A topographic map visualizes, limited by its scale, the Earth’s surface as accurately as possible. This may include infrastructure (e.g. railways and roads), land use (e.g. vegetation and built-up areas), relief, hydrology, geographic names and a reference grid.
Thematic maps represent the distribution of particular themes. One can distinguish between socio-economic themes and physical themes.
Thematic maps also contain some information found in the topographic maps. The amount of topographic information required depends on the map theme. In general, a physical map will need more topographic data than most socio-economic maps, which normally only need administrative boundaries. The map of drainage areas should have had rivers and canals added, while the inclusion of relief would also have made sense. Today’s digital environment has diminished the distinction between topographic and thematic maps. Often, both topographic and thematic maps are stored in a database as separate data layers. Each layer contains data on a particular topic and the user is able to switch layers on or off at will.
The design of topographic maps is mostly based on conventions, some of which date back several centuries. Take, for example the following colour conventions: water in blue, forests in green, major roads in red, and urban areas in black. The design of thematic maps, however, should be based on a set of cartographic rules, also called cartographic grammar.
Suppose that one wants to quantify land use changes in a certain area between 1990 and the current year. Two data sets (from 1990 and, say, 2008) can be combined with an Overlay Analysis. The result of such a spatial analysis could be a spatial data layer from which a map can be produced to show the differences. The parameters used during the operation are based on models developed by the application at hand. It is easy to imagine that maps can play a role during this process of working with a GIS, by showing intermediate and final results of the GIS operations. Clearly, maps are no longer the only final product, which they used to be.
Maps can further be distinguished according to the dimensions of spatial data that are graphically represented. GIS users also try to solve problems that deal with three-dimensional reality or with change processes. This results in a demand for other than just two-dimensional maps to represent geographic reality. Threedimensional and even four-dimensional (namely, including time) maps are then required. New visualization techniques for these demands have been developed.
Figure 1 shows a small-scale topographic map (with text omitted) of Overijssel, the Dutch province in which Enschede is located.
Thematic maps can have socio-economic themes and physical themes.
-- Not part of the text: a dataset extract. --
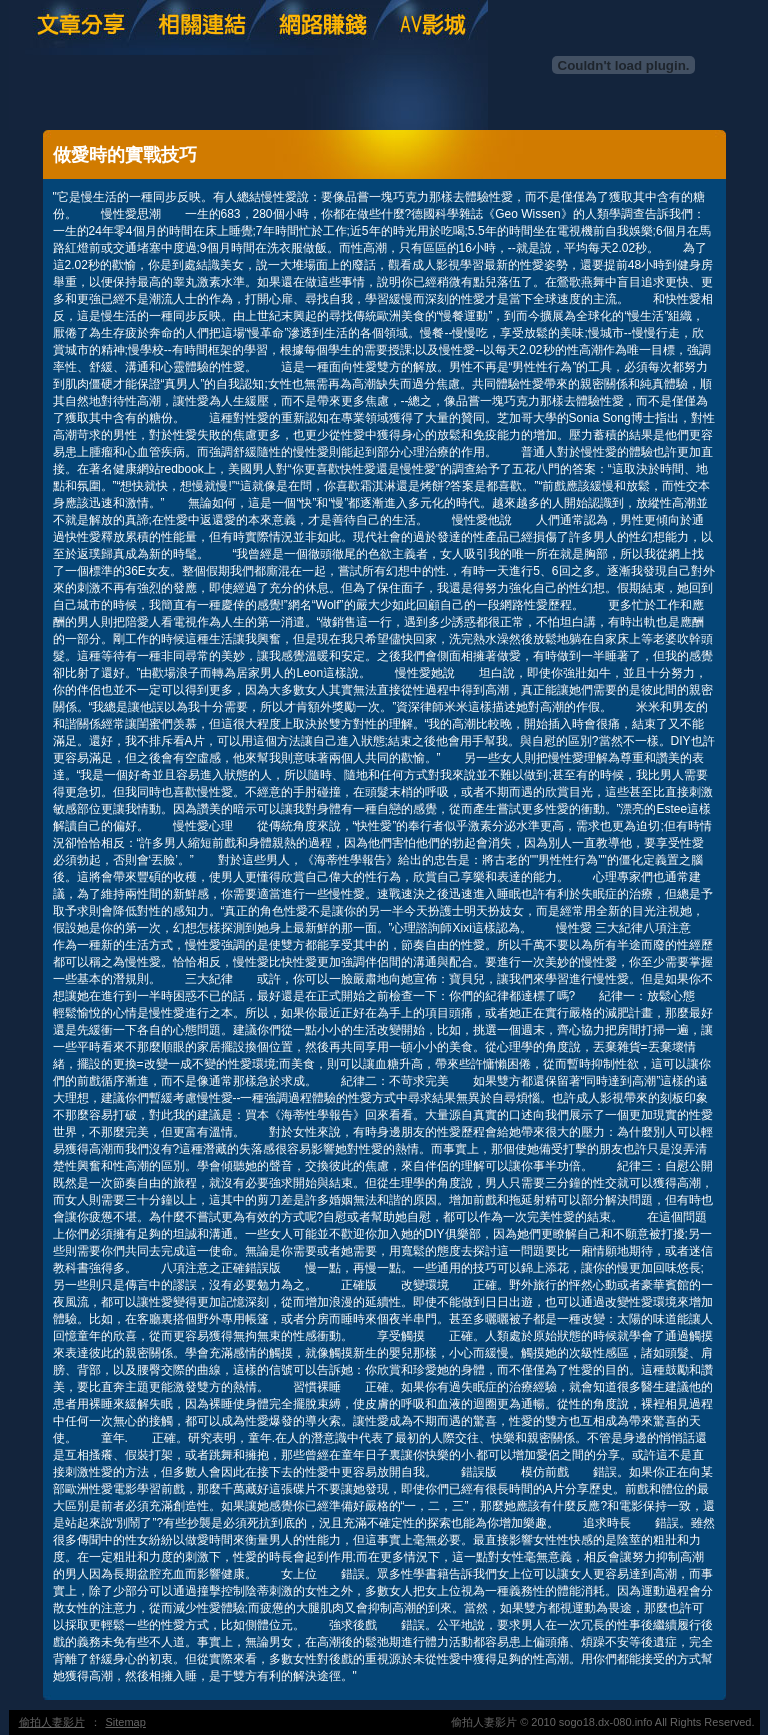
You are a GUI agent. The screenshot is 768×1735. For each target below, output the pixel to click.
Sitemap (126, 1722)
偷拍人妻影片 (52, 1722)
The map in Figure 2a, showing population density in Overijssel, is an example of the first and the map in Figure 2b, displaying the province’s drainage areas, is an example of the second.
As can be observed, both thematic maps also contain some information found in the topographic map (Figure 1), so as to provide a geographic reference to the theme represented.
Figure 3 shows the dimensionality of geographic objects and their graphic representation. Part (a) shows a map of the ITC building and its surroundings, while part (b) provides a three-dimensional view of the building. Figure 3c shows the effect of change, at three moments in time during the construction of the building.